Intersections: Los Carpinteros
Cuba Va!
Los Carpinteros (Marco Castillo and Dagoberto Rodríguez) is an internationally acclaimed Cuban artist collective best known for merging architecture, sculpture, design, and drawing. From the outset in the early 1990s, Los Carpinteros’ work has reflected on social transformations in post-revolutionary Cuba, offering critical commentary of dominant ideologies and power structures with humor and artistry. Los Carpinteros’ Intersections project features two videos from 2018—Comodato and Retráctil—and a group of LED sculptural portraits of elderly Cuben citizens rendered as heroic revolutionaries. The films and portraits produce a social landscape of Cuba’s modern history that has been at once utopian and dystopian, promising and devastating. Cuba Va! is Los Carpinteros’ first museum project as a collective since their separation in summer 2018, continuing the Phillips’s tradition of “firsts” by staging a new beginning of the long celebrated Cuban collective.

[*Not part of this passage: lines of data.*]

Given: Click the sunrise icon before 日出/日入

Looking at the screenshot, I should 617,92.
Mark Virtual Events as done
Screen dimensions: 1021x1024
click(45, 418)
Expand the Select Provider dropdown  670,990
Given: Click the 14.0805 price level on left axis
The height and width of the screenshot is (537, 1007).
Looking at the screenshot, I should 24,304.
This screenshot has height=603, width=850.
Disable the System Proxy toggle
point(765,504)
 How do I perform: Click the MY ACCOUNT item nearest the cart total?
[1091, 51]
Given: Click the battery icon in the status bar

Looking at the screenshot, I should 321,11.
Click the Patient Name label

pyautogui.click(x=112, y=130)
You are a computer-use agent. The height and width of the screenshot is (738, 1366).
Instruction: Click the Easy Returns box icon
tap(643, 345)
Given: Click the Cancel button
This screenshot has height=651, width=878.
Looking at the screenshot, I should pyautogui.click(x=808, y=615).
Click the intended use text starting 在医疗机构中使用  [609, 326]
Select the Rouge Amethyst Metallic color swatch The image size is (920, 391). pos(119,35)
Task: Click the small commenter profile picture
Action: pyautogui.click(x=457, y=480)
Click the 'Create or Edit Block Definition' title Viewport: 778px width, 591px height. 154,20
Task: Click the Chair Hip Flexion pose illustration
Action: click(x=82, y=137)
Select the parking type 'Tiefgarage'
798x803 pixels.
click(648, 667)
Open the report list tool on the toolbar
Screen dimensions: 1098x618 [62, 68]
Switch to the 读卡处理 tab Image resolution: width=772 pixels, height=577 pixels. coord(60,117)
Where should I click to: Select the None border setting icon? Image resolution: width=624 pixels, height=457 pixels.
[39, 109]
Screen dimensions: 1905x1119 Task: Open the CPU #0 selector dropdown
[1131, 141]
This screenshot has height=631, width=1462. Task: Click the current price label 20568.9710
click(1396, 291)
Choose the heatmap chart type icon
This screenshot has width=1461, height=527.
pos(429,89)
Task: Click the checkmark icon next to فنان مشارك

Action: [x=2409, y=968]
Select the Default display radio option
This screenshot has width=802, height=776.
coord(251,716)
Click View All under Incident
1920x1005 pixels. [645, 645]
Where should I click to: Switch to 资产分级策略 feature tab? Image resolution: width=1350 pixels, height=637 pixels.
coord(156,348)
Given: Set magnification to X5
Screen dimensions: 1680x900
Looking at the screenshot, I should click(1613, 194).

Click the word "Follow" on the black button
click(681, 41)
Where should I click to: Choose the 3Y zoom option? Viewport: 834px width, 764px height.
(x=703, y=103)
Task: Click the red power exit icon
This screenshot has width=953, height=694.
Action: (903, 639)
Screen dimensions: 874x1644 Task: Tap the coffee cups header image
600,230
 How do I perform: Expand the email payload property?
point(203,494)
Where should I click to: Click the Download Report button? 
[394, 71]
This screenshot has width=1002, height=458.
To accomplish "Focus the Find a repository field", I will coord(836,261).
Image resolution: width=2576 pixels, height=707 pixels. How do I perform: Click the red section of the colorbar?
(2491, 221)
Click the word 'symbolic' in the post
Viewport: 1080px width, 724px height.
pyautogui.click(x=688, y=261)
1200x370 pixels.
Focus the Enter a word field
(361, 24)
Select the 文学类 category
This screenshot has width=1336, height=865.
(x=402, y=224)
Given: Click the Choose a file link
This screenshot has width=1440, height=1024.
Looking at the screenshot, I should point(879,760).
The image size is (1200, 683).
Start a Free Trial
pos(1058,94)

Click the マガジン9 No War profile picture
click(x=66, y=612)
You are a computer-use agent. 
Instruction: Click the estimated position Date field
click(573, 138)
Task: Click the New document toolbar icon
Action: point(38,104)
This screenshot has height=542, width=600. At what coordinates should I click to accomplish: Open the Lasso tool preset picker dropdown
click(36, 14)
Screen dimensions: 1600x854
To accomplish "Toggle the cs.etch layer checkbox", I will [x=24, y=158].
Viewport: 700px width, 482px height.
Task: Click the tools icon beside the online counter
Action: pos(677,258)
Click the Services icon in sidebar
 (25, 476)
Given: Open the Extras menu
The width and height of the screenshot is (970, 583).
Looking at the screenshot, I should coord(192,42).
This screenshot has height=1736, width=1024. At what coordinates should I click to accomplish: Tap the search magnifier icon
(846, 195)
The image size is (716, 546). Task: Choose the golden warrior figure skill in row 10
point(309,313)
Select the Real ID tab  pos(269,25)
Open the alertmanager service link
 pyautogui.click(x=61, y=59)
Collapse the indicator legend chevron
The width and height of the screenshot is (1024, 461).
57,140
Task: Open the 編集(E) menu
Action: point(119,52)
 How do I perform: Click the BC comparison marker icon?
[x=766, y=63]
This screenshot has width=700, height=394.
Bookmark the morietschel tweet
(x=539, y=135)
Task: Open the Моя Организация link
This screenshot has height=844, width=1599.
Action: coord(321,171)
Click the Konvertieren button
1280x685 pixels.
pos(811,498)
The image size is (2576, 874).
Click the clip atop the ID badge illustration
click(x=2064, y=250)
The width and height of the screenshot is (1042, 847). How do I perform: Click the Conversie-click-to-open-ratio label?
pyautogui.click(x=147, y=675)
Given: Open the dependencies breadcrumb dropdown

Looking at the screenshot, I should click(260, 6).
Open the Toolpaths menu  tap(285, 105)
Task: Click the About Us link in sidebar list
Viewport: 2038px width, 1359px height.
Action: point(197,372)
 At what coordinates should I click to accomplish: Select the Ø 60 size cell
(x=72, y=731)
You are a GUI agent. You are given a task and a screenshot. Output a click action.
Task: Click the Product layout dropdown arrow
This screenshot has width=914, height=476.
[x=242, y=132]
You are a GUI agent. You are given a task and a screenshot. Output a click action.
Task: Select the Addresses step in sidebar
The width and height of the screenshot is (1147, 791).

Senior Curator of Modern and Contemporary Art Vesela Sretenović introduces Cuba Va!
In 1992 in Havana, Marco Castillo (b. 1971), Dagoberto Rodríguez (b. 1969), and Alexandre Arrechea (b. 1970) formed a trio, and became Los Carpinteros in 1994. Arrechea left the group in 2003. Los Carpinteros’ works are in the permanent collections of the Museo Nacional de Bellas Artes, Havana; the Museum of Modern Art, New York; the Tate, London; the Museo Nacional Centro de Arte Reina Sofía, Madrid, Spain; the Thyssen-Bornemisza Contemporary Art Foundation, Vienna, Austria; the Centro Cultural de Arte Contemporáneo, Mexico City, Mexico; the Los Angeles County Museum of Art; and the Museum of Fine Arts, Houston, among others.
Intersections
Intersections is a series of contemporary art projects that explores—as the title suggests—the intriguing intersections between old and new traditions, modern and contemporary art practices, and museum spaces and artistic interventions. Whether engaging with the permanent collection or diverse spaces in the museum, the projects suggest new relationships with their own surprises. Many of the projects also riff on the nontraditional nature of the museum’s galleries, sometimes activating spaces that are not typical exhibition areas with art produced specifically for those locations.